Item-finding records
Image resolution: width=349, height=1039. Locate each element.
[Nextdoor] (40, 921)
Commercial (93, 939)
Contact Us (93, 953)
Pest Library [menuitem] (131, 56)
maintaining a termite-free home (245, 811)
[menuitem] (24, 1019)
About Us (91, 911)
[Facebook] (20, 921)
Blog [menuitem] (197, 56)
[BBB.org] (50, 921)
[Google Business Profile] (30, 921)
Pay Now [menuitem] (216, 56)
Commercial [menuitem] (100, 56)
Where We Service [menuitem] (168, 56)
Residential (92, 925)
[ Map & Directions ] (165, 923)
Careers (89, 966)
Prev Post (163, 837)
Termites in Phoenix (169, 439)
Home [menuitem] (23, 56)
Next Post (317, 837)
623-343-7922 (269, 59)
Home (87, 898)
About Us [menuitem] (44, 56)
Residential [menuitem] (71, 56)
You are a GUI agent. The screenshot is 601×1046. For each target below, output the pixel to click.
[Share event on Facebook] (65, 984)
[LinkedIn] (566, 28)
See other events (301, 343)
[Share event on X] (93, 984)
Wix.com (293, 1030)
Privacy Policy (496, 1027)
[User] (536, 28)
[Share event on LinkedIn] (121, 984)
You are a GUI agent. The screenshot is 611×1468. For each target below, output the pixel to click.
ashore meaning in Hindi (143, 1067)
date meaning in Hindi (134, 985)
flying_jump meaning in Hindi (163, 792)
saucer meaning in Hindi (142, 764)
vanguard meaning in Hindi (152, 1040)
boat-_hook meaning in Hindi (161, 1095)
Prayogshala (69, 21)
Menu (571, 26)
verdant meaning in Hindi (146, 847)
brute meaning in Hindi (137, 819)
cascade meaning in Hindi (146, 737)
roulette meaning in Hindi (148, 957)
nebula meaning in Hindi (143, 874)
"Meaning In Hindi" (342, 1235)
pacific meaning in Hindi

# Given request
Copy out word for word the part of the items above that opens with the line containing "Termites in Phoenix (169, 439)" and closes with the line containing "Residential [menuitem] (71, 56)".

# Task response
Termites in Phoenix (169, 439)
Home [menuitem] (23, 56)
Next Post (317, 837)
623-343-7922 (269, 59)
Home (87, 898)
About Us [menuitem] (44, 56)
Residential [menuitem] (71, 56)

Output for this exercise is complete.